После этого обида на постоянство окружающего покидает меня. Я вновь вижу перламутровую чистоту и отшлифованность ракушки-беззубки, трехгранные коричневые гроздья кустов просянки; по невидимой паутинке, словно по воздуху, побежавшего паучка; нежную розовость цветущей куги. Снова любуюсь снежной белизной подкрылков большого мартына, с высоты своего полета с любопытством рассматривающего меня. Меня радует спокойная побежка куличка почти у самых моих ног.
А если закрою глаза, на секунду даже, — все исчезнет; значит, мир все-таки мой! И любуюсь им я, я радуюсь ему, а он радует меня. И где бы потом ни был я, этот мир будет всегда со мной. Он исчезнет, если не будет меня. Радостно, легко… иметь свой мир!

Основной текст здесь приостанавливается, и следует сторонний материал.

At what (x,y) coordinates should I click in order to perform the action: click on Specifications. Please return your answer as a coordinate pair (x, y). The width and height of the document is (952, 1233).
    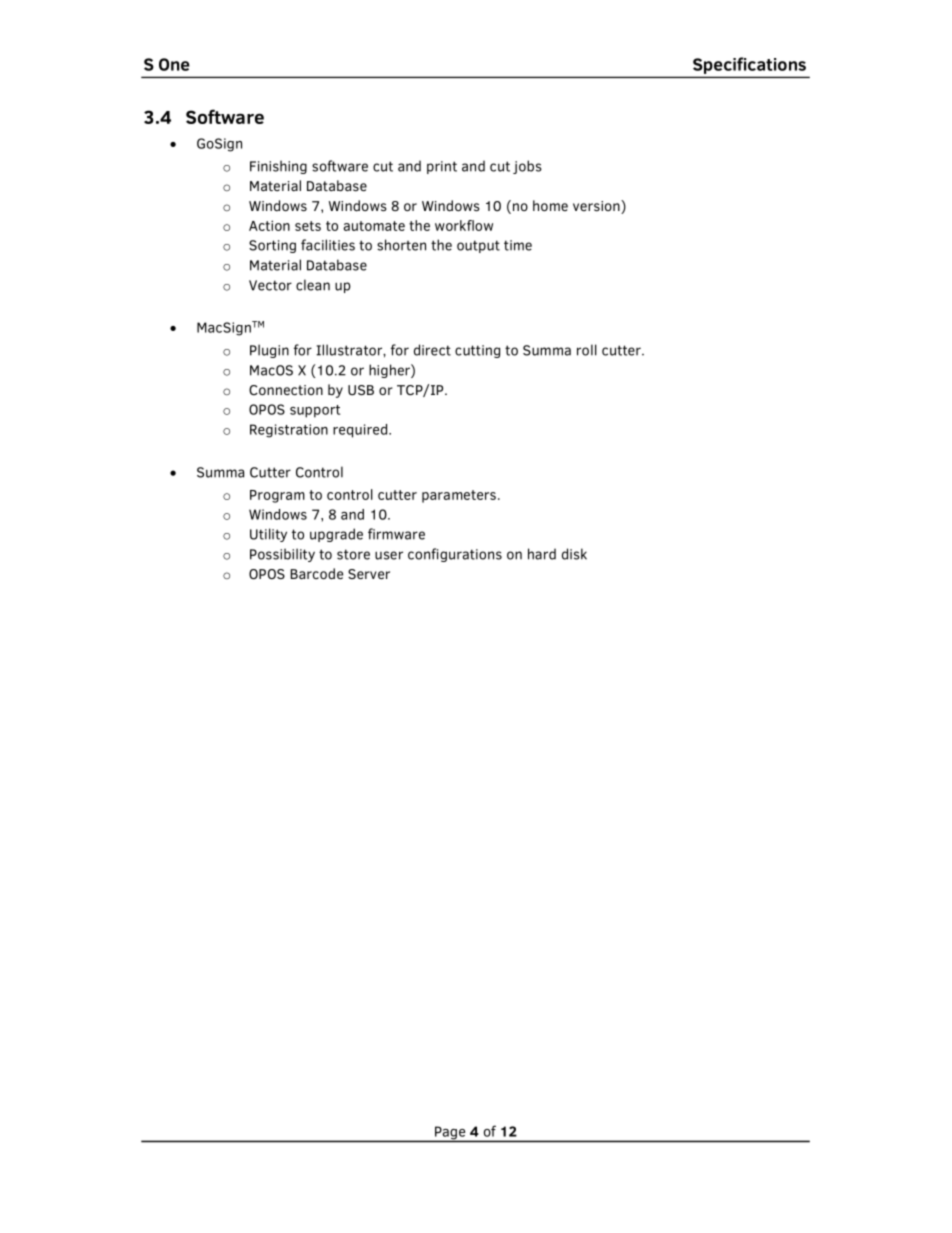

Чем ближе подходили мы к судоходному протоку — банку, тем чаще мелькали знакомые места — осталось недалеко до поселка, а здесь чаще всего и охотились. Места без памятных меток войны: берега защищены от моря песчаной Верхней косой, длинным полудужьем она вытянулась на юго-восток и все, что несли волны после бомбежек на Морском рейде, задерживала своею высокой отмелью. Солнце собралось садиться, когда мы подошли к самому протоку. Выбрав засидки, мы поохотились на кроншнепов, густо тянувших на вечерний водопой.
Потом, прежде чем покинуть Каспий, как всегда в прошлом, прилегли на сухой нанос из морской травы и крошева старого камыша и чакана, сбитого морянами в сплошную гряду вдоль обруба камышовых зарослей.